Friday, January 7, 2011

The Origins of Writing and the Alphabet as a Derivation from Syllabic Script - 2 - LexiLine Journal 554

[In amended form later published as a book under the title Ancient Signs]

In addition, written signs and symbols permit the creation of "languages" whose function far exceeds the limits of human speech. Modern software programming languages, for example, apply written symbols as "machine language" to a host of hardware applications that would be impossible without writing. In human history, the digital revolution was preceded by the writing revolution, the discovery of script.

Without the advent of writing, the mass of mankind would languish in ignorance, as it still does today in regions marked by illiteracy. The written word opened up a magic reservoir of human talents and abilities from which many of us on this planet profit every day. Whatever the origins of writing may be, we are indebted to the men and women who invented, introduced and dispersed this technology to the world.

B. Michael Ventris, John Chadwick and the Decipherment of Minoan Linear B as Mycenaean Greek

When Michael Ventris deciphered Minoan Linear B as Mycenaean Greek, it was a landmark achievement that opened the doors of understanding to a previously closed world.
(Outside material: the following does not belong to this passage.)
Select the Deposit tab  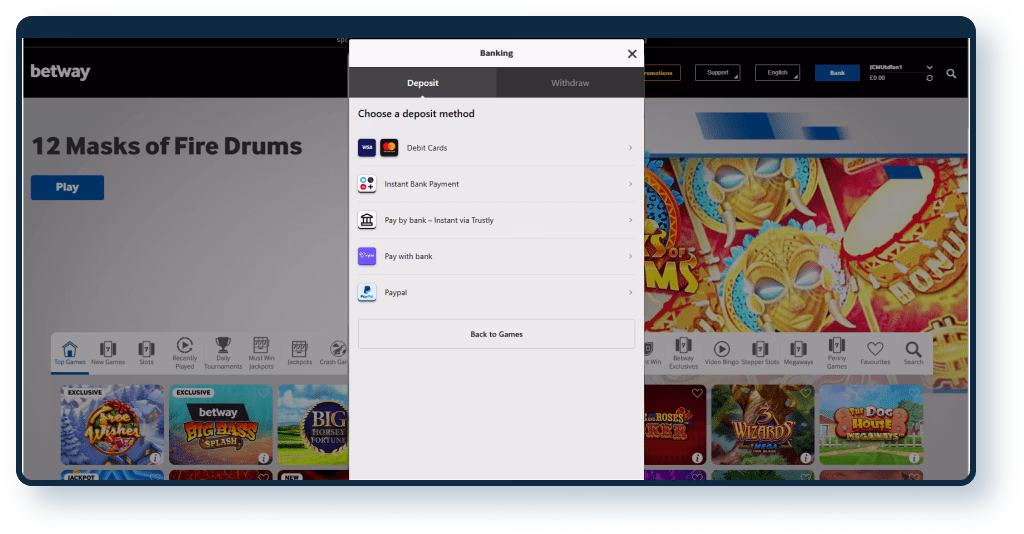pyautogui.click(x=422, y=83)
Ancient Mycenaean Greek is written communication that represents the initial stages of writing in the Western world. This was the dawn of modern man.

Ventris, an amateur classical scholar whose profession was actually that of an architect, was -- after the initial decipherment -- assisted in his efforts by John Chadwick, a Greek philologist at Cambridge University, culminating in the joint publication of the pioneering Documents in Mycenaean Greek. [4] That publication enabled a much greater understanding of our common historical "written heritage". Ventris and Chadwick (and also previous Linear B researchers such as Alice Kober) thus revealed to us some of the mysteries of the origins of writing in Western Civilization. Andrew Robinson wrote as follows about this singular achievement:

"Experts dubbed Ventris’s decipherment the Everest of Greek archaeology. An American classicist remarked, Mr. Ventris would have no trouble getting a job as scribe for King Minos. A French scholar [Georges Dumézil, upon hearing of the untimely early death of Ventris:], noted, devant les siècles son oeuvre est faite (in the centuries to come his reputation is secure). Today, his achievement ranks above even the nineteenth-century reading of Egyptian hieroglyphic and Babylonian cuneiform, or the late twentieth-century reading of the Mayan glyphs of Central America, as the greatest intellectual triumph in archaeological decipherment."


[4] Michael Ventris and John Chadwick, Documents in Mycenaean Greek, Volume I,  1956 (1st edition), corrected 1959; Volume II, 1973 (the 2nd edition consists of both volumes).